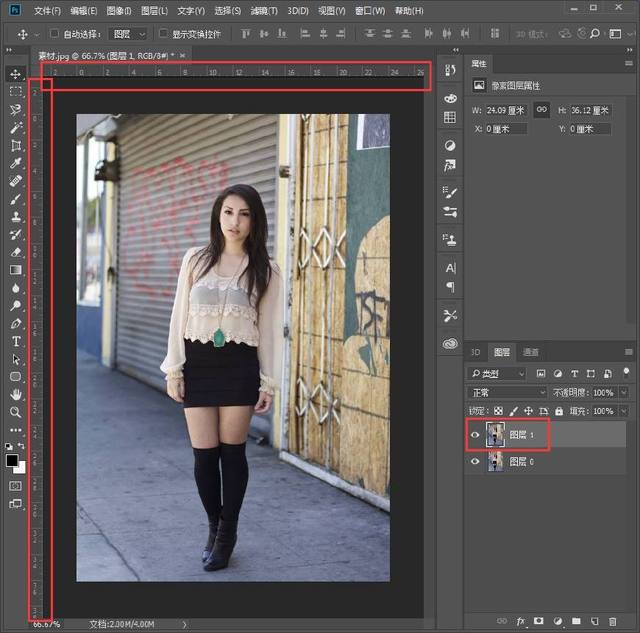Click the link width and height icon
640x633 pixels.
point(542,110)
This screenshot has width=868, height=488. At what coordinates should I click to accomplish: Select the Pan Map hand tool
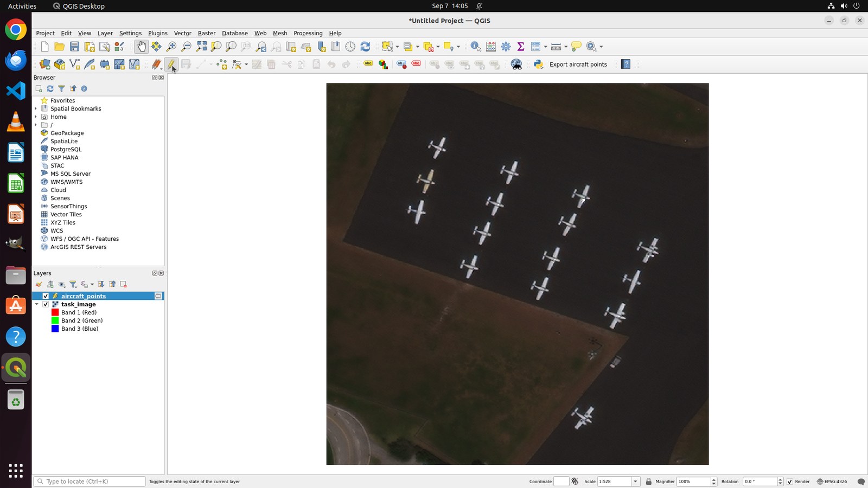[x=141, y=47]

--

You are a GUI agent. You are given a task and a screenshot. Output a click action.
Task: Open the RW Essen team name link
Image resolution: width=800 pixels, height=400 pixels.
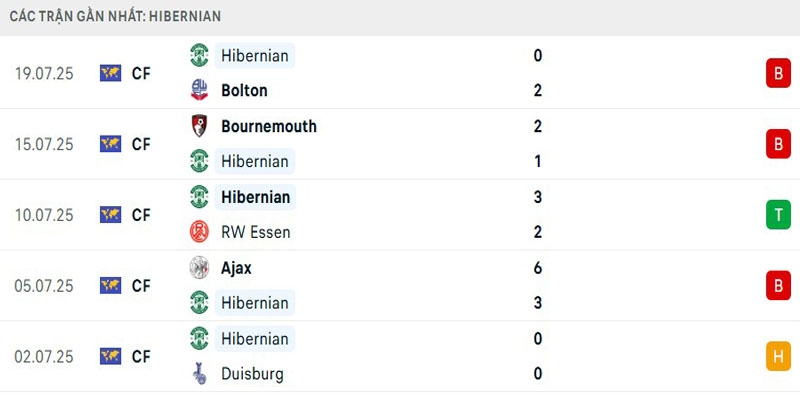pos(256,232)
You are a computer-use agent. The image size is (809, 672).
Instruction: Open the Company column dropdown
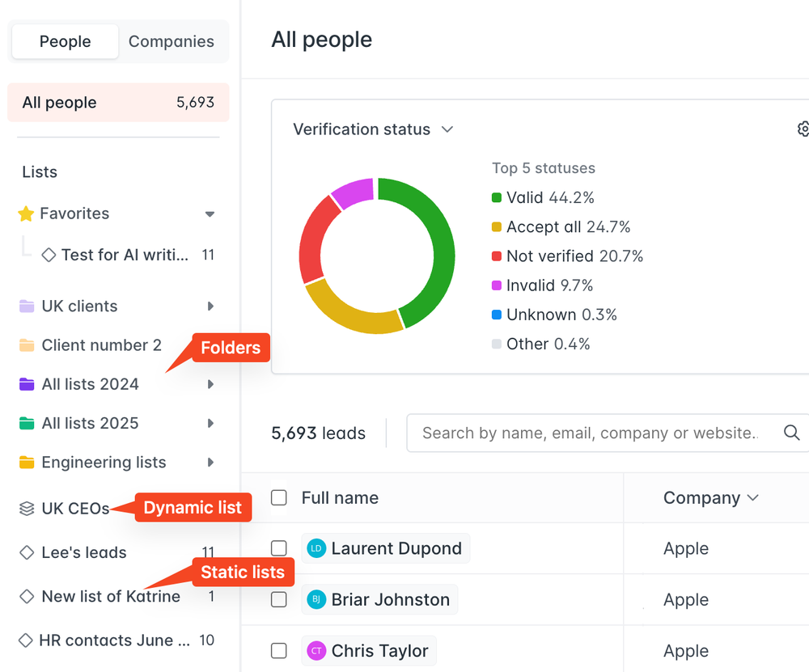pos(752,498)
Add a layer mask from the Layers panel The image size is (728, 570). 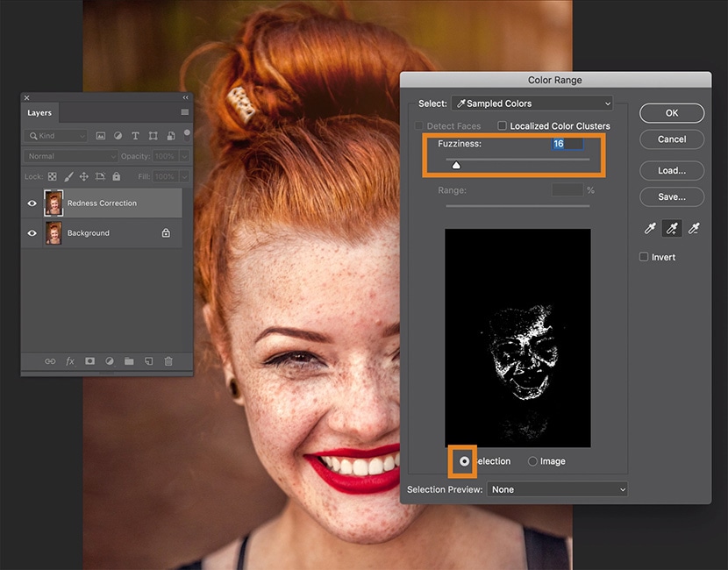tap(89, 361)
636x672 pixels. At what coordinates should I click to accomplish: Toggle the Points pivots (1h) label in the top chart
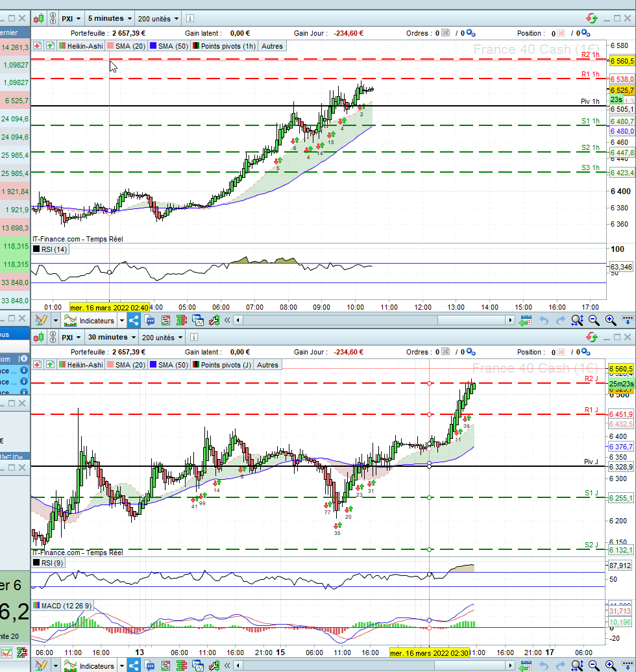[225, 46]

...

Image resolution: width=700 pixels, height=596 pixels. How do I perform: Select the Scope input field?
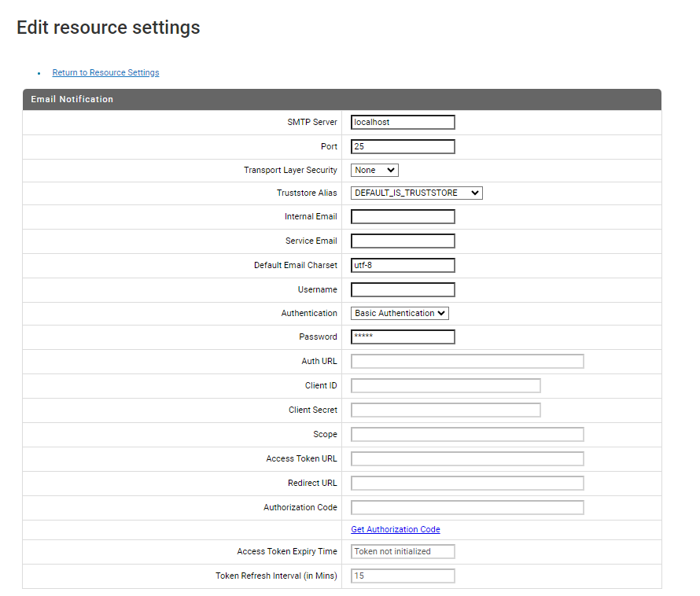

> _PROBLEM TO WORK ON_: Only lines containing the string "agent" are needed. Pull each of them out of the records above.

> _EXERCISE ANSWER_:
You are a GUI agent. You are given a task and a screenshot. Output a click action.
You are a computer-use agent. The image size is (809, 672).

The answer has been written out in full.